3) Get excited about where you are moving to! Talk about the exciting things you can do in your new home or new town. Does your new house have an awesome new play room? Are you moving closer to family? In our case, we are doing a long distance move and ultimately decided to rent an apartment for a few months, but oh my goodness is my son excited to have a fun filled summer at the apartment pool!
4) Make a “bucket list.” My son and I sat down one afternoon and made a list of all the things we would like to do around Richmond before we move. We included our favorite places to play, our favorite restaurants, and lots of play dates with friends. To be honest, this was just as much of a cathartic activity for me as it was for him.

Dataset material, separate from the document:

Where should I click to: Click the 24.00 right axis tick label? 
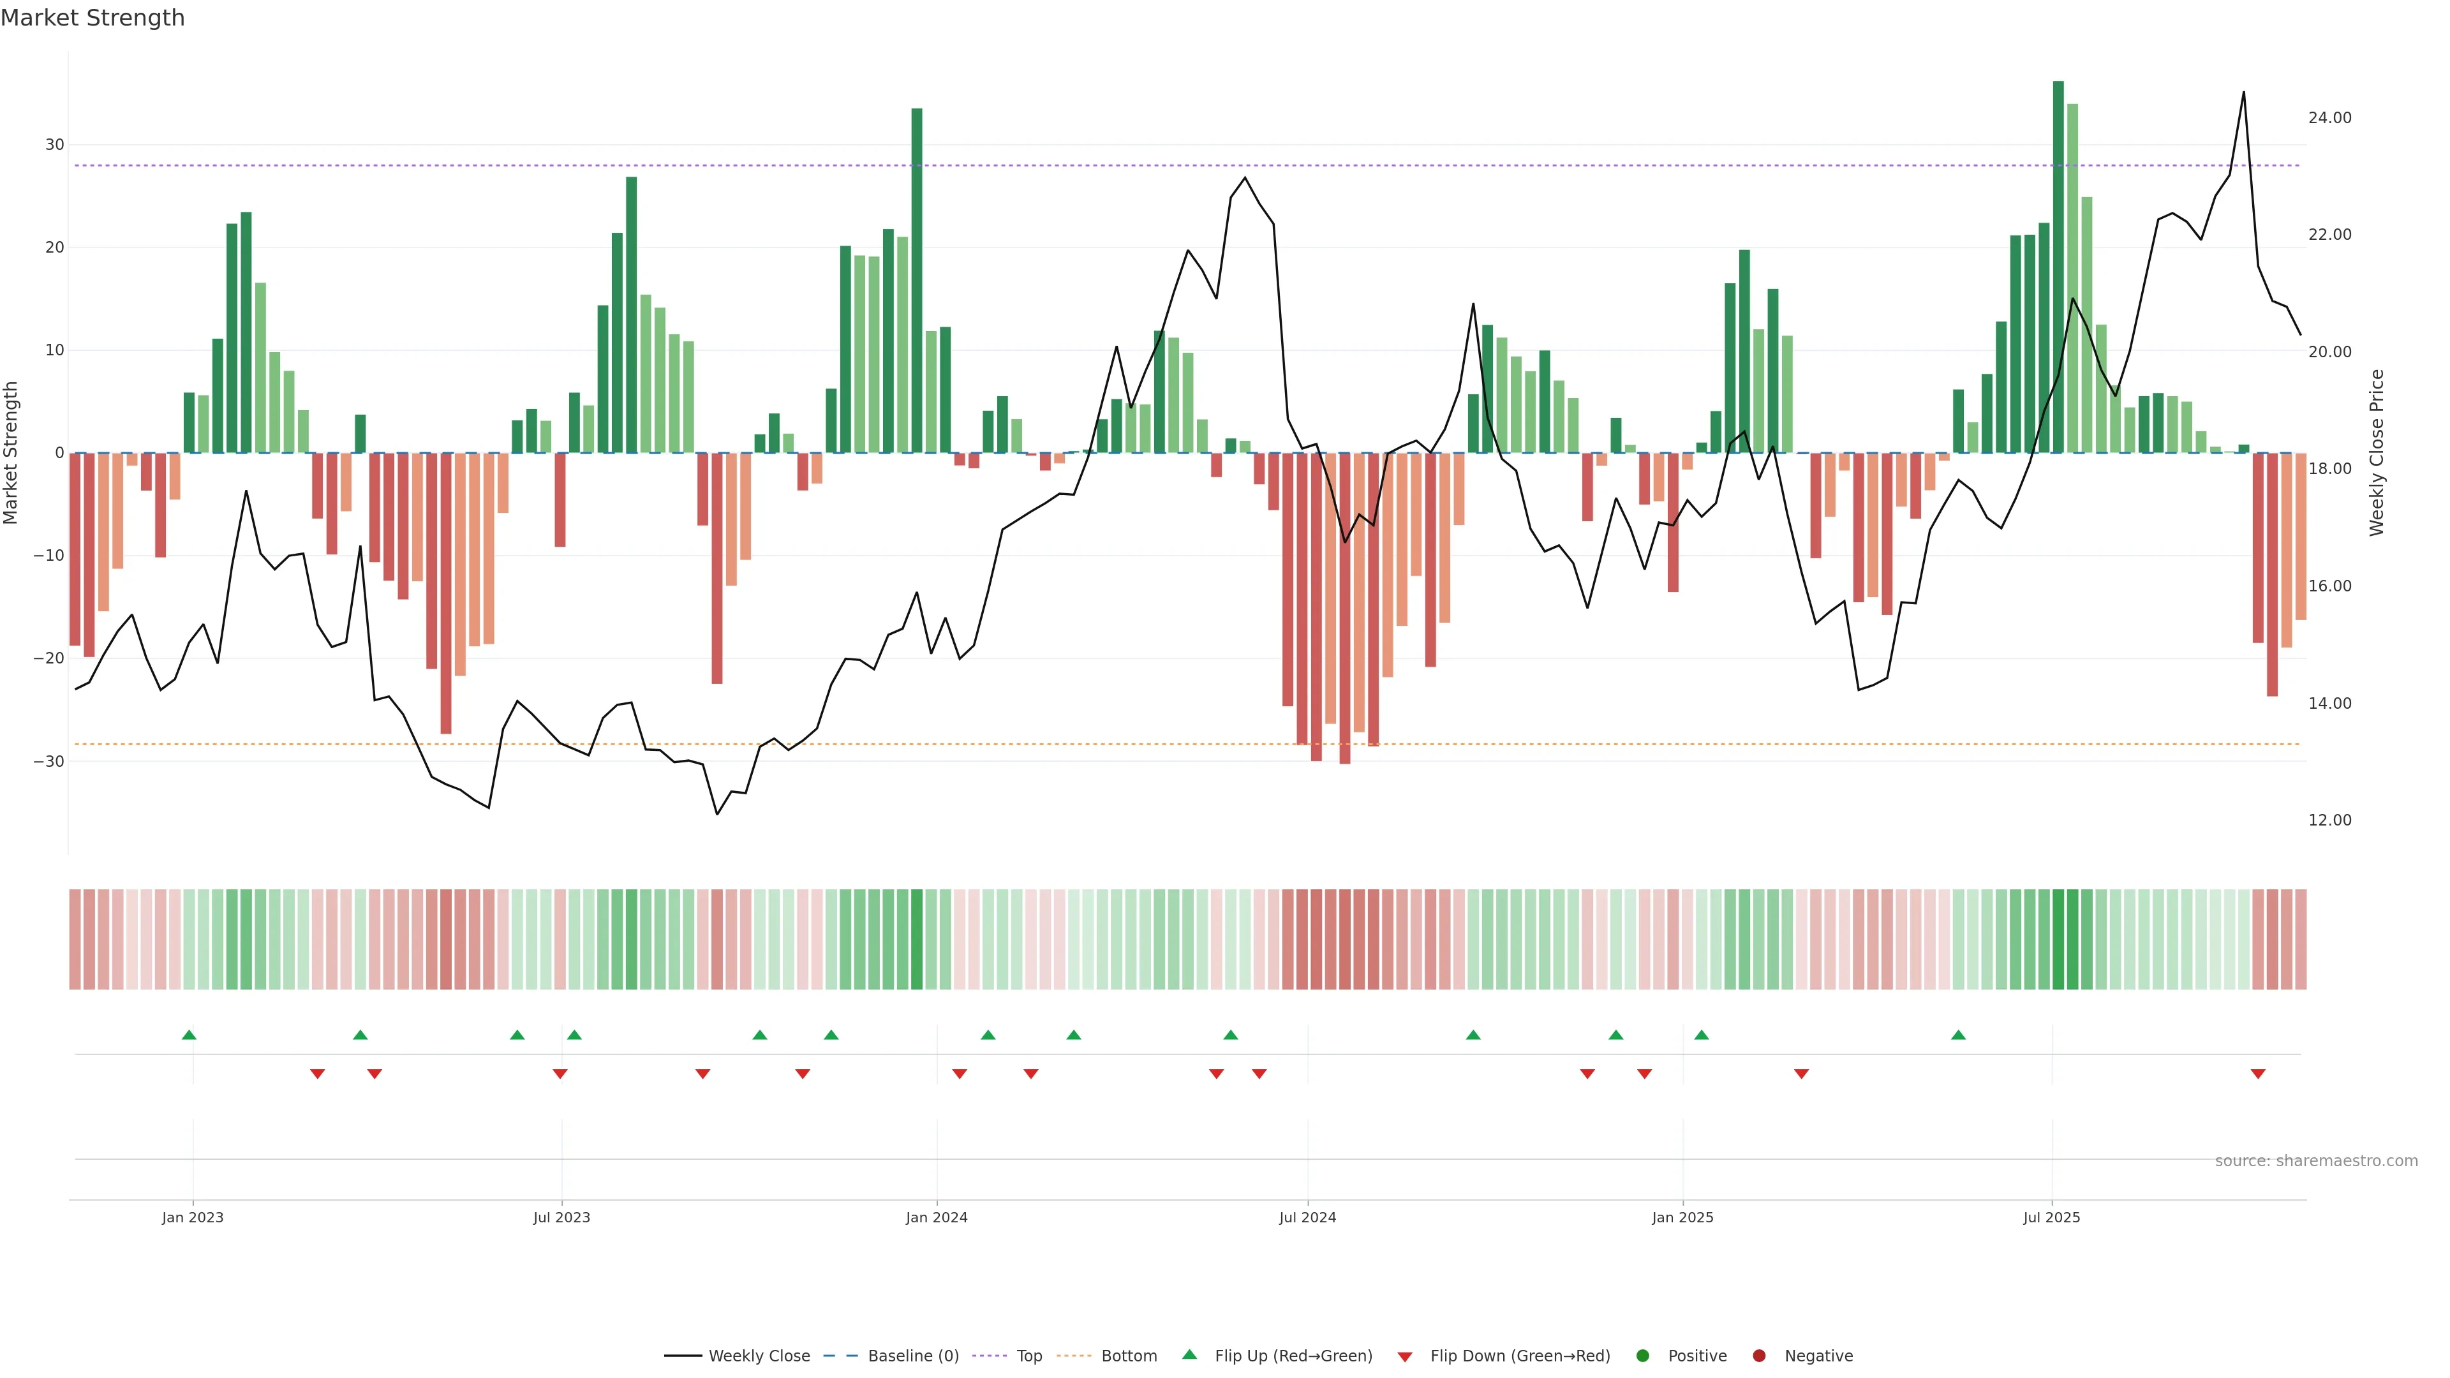pyautogui.click(x=2329, y=118)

5) Take a memento from your current home. In our downstairs bathroom, the light over the mirror has a string with a small silver seahorse pull. One day, completely unprompted, my son asked, “Mommy? Can I take the seahorse with us to our new home? That way I will always have a way to remember our first house.” This prompted some waterworks and an “of course you can” from me, so together we cut the string and my son put the sea horse on the front table to take with us when we leave. Having a tangible object to take with them will help your child connect back to the memories of your old home when they are feeling a bit sad.
6) Plan to stay in touch with friends. Moving might be harder and more emotional if your children are older and leaving close friendship ties. Even for my preschooler, this move means leaving behind some close friendships. Make sure your child gets time to say good bye to their friends and has a plan to keep in touch through letters, sending cards, or phone calls.
7) Put together a memory book. This may include pictures of your home, your children’s friends, your child’s school, or your favorite places around the city.
8) Make a countdown! Find a tangible way for your child to get ready for the move and know what to expect. You can use a calendar, a paper chain, or an advent style countdown. Let your child know what to expect as you countdown the days. After you put your belongings in boxes will there be movers? Are family members coming to help? Build up positive excitement about moving day.
9) Make a “moving day kit.” Help your child pack a back pack with their favorite toys or activities to have during travel and to play with while you are packing, loading, and unpacking. This allows them to always have access to familiar and treasured objects in the midst of transition.
10) Forgive yourself for being human. It’s easy to say that your priority during this time of transition should be making it easier for your child, but the truth is moving is hard and stressful for you, too, and that’s ok. Let yourself be a parent and an emotional being. Remind yourself (and your child) that feeling sad, excited, scared, anxious (or even a little of all of these emotions) is perfectly normal.
Even though this is a difficult process, especially with a little one, remember that this state of flux is only temporary and in just a few months you will be perfectly settled into a “new normal.” Children are very resilient creatures, and in all honesty, my son is handling this move with far more grace than I am.
Have you ever survived a move with children? We would love to hear what helped your family through your move!